### Instructions for the task
Copy the records below verbatim, from the line containing "Launch Microsoft Edge" through the line containing "click(x=45, y=306)", both included.

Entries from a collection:

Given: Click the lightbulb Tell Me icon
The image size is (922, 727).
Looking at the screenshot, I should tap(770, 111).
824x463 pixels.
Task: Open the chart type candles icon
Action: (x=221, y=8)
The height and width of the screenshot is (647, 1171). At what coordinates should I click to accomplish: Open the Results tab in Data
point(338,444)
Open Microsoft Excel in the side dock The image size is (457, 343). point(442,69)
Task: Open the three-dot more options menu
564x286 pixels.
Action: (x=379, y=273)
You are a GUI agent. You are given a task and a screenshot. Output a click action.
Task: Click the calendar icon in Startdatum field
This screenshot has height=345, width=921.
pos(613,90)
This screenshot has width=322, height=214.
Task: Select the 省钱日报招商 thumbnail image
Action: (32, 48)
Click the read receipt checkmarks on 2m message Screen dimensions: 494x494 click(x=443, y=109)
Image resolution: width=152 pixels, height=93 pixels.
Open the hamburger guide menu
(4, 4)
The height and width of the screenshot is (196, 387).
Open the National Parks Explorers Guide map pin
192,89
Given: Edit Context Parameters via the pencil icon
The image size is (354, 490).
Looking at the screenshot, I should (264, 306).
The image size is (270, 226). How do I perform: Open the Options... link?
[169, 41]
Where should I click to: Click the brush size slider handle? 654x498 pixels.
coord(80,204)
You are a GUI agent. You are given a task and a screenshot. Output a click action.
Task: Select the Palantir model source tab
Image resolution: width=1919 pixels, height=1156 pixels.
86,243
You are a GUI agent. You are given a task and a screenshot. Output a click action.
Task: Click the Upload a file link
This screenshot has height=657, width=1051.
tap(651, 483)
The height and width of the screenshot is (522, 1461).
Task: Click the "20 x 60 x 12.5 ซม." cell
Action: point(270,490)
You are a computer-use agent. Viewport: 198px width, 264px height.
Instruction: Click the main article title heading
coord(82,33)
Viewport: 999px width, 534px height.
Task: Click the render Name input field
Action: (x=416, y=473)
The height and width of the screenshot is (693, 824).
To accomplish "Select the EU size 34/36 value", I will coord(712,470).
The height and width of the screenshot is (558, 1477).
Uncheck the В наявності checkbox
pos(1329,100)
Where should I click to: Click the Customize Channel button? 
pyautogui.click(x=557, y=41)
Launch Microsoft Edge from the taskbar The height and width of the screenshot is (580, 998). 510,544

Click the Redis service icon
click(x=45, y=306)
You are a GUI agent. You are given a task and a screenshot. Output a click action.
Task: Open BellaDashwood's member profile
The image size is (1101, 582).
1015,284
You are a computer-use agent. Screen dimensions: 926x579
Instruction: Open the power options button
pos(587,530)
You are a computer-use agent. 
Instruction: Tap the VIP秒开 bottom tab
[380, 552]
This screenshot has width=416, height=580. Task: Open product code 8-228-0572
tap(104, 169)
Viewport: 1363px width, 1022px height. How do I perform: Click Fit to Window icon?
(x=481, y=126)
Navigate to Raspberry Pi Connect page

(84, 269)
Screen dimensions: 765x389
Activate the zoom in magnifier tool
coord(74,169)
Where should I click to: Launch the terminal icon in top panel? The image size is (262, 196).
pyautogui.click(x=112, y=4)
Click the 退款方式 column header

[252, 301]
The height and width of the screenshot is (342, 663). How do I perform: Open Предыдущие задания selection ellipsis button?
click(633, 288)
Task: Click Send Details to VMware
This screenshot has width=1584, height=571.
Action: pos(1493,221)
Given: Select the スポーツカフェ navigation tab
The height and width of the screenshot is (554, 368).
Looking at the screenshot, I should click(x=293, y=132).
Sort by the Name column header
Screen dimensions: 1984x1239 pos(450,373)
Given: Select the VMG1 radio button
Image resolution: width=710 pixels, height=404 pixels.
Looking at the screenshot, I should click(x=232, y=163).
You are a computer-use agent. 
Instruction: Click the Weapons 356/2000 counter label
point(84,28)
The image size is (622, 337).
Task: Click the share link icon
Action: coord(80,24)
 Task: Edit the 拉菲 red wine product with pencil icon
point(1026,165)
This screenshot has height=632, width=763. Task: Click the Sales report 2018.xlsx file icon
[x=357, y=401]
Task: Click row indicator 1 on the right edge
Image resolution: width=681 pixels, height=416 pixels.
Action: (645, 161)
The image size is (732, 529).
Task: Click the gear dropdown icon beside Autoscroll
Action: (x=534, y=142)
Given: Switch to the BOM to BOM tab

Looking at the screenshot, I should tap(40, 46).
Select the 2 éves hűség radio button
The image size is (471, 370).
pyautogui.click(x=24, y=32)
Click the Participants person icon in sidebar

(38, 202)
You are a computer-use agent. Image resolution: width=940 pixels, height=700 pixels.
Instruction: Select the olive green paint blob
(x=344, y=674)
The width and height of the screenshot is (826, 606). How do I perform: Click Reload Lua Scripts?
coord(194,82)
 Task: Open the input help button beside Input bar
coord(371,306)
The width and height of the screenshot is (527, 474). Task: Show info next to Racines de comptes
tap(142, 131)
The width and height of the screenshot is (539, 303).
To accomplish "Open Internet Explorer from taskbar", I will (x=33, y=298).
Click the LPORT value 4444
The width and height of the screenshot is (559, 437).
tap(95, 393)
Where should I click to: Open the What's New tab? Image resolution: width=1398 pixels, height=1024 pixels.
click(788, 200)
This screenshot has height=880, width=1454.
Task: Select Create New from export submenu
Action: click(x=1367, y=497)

### Output
Launch Microsoft Edge from the taskbar The height and width of the screenshot is (580, 998). 510,544

Click the Redis service icon
click(x=45, y=306)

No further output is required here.